Stored dataset items

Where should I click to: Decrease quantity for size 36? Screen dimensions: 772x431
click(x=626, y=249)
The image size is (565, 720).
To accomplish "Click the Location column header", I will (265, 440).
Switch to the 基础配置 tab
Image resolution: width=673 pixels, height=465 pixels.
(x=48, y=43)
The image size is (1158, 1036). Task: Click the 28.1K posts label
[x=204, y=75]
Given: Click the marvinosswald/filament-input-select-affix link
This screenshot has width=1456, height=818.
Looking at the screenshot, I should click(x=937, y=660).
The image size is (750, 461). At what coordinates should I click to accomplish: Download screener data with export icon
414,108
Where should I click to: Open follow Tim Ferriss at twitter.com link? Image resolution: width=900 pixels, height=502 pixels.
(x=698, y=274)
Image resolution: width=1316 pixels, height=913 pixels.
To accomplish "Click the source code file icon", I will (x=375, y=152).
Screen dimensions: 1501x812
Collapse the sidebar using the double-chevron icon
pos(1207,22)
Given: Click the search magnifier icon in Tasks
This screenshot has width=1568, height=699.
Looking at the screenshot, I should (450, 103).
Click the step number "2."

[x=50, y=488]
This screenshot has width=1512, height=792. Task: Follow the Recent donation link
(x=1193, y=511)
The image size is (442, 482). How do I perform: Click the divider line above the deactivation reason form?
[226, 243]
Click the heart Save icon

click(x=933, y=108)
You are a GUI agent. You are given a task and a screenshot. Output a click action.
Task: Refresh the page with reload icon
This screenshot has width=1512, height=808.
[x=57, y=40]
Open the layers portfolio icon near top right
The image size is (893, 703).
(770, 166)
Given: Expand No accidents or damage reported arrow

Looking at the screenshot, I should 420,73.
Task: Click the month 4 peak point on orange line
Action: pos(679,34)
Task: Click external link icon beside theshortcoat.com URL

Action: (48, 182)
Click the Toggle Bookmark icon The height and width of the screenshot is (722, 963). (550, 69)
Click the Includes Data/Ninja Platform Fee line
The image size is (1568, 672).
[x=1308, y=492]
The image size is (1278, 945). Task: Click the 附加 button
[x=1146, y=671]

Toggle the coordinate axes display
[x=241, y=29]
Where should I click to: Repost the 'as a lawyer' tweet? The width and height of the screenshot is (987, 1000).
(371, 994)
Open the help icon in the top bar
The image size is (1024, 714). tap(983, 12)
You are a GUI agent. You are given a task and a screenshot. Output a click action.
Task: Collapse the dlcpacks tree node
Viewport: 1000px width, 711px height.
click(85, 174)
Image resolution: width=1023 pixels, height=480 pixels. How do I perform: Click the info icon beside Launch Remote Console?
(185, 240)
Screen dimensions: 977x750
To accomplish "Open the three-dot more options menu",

### Your goal
Reproduce the complete data exactly as presented above.

### Solution
Where should I click to: Decrease quantity for size 36? Screen dimensions: 772x431
click(x=626, y=249)
The image size is (565, 720).
To accomplish "Click the Location column header", I will (265, 440).
Switch to the 基础配置 tab
Image resolution: width=673 pixels, height=465 pixels.
(x=48, y=43)
The image size is (1158, 1036). Task: Click the 28.1K posts label
[x=204, y=75]
Given: Click the marvinosswald/filament-input-select-affix link
This screenshot has width=1456, height=818.
Looking at the screenshot, I should click(x=937, y=660).
The image size is (750, 461). At what coordinates should I click to accomplish: Download screener data with export icon
414,108
Where should I click to: Open follow Tim Ferriss at twitter.com link? Image resolution: width=900 pixels, height=502 pixels.
(x=698, y=274)
Image resolution: width=1316 pixels, height=913 pixels.
To accomplish "Click the source code file icon", I will (x=375, y=152).
Screen dimensions: 1501x812
Collapse the sidebar using the double-chevron icon
pos(1207,22)
Given: Click the search magnifier icon in Tasks
This screenshot has width=1568, height=699.
Looking at the screenshot, I should (450, 103).
Click the step number "2."

[x=50, y=488]
This screenshot has width=1512, height=792. Task: Follow the Recent donation link
(x=1193, y=511)
The image size is (442, 482). How do I perform: Click the divider line above the deactivation reason form?
[226, 243]
Click the heart Save icon

click(x=933, y=108)
You are a GUI agent. You are given a task and a screenshot. Output a click action.
Task: Refresh the page with reload icon
This screenshot has width=1512, height=808.
[x=57, y=40]
Open the layers portfolio icon near top right
The image size is (893, 703).
(770, 166)
Given: Expand No accidents or damage reported arrow

Looking at the screenshot, I should 420,73.
Task: Click the month 4 peak point on orange line
Action: pos(679,34)
Task: Click external link icon beside theshortcoat.com URL

Action: (48, 182)
Click the Toggle Bookmark icon The height and width of the screenshot is (722, 963). (550, 69)
Click the Includes Data/Ninja Platform Fee line
The image size is (1568, 672).
[x=1308, y=492]
The image size is (1278, 945). Task: Click the 附加 button
[x=1146, y=671]

Toggle the coordinate axes display
[x=241, y=29]
Where should I click to: Repost the 'as a lawyer' tweet? The width and height of the screenshot is (987, 1000).
(371, 994)
Open the help icon in the top bar
The image size is (1024, 714). tap(983, 12)
You are a GUI agent. You are given a task and a screenshot. Output a click action.
Task: Collapse the dlcpacks tree node
Viewport: 1000px width, 711px height.
click(85, 174)
Image resolution: width=1023 pixels, height=480 pixels. How do I perform: Click the info icon beside Launch Remote Console?
(185, 240)
Screen dimensions: 977x750
To accomplish "Open the three-dot more options menu",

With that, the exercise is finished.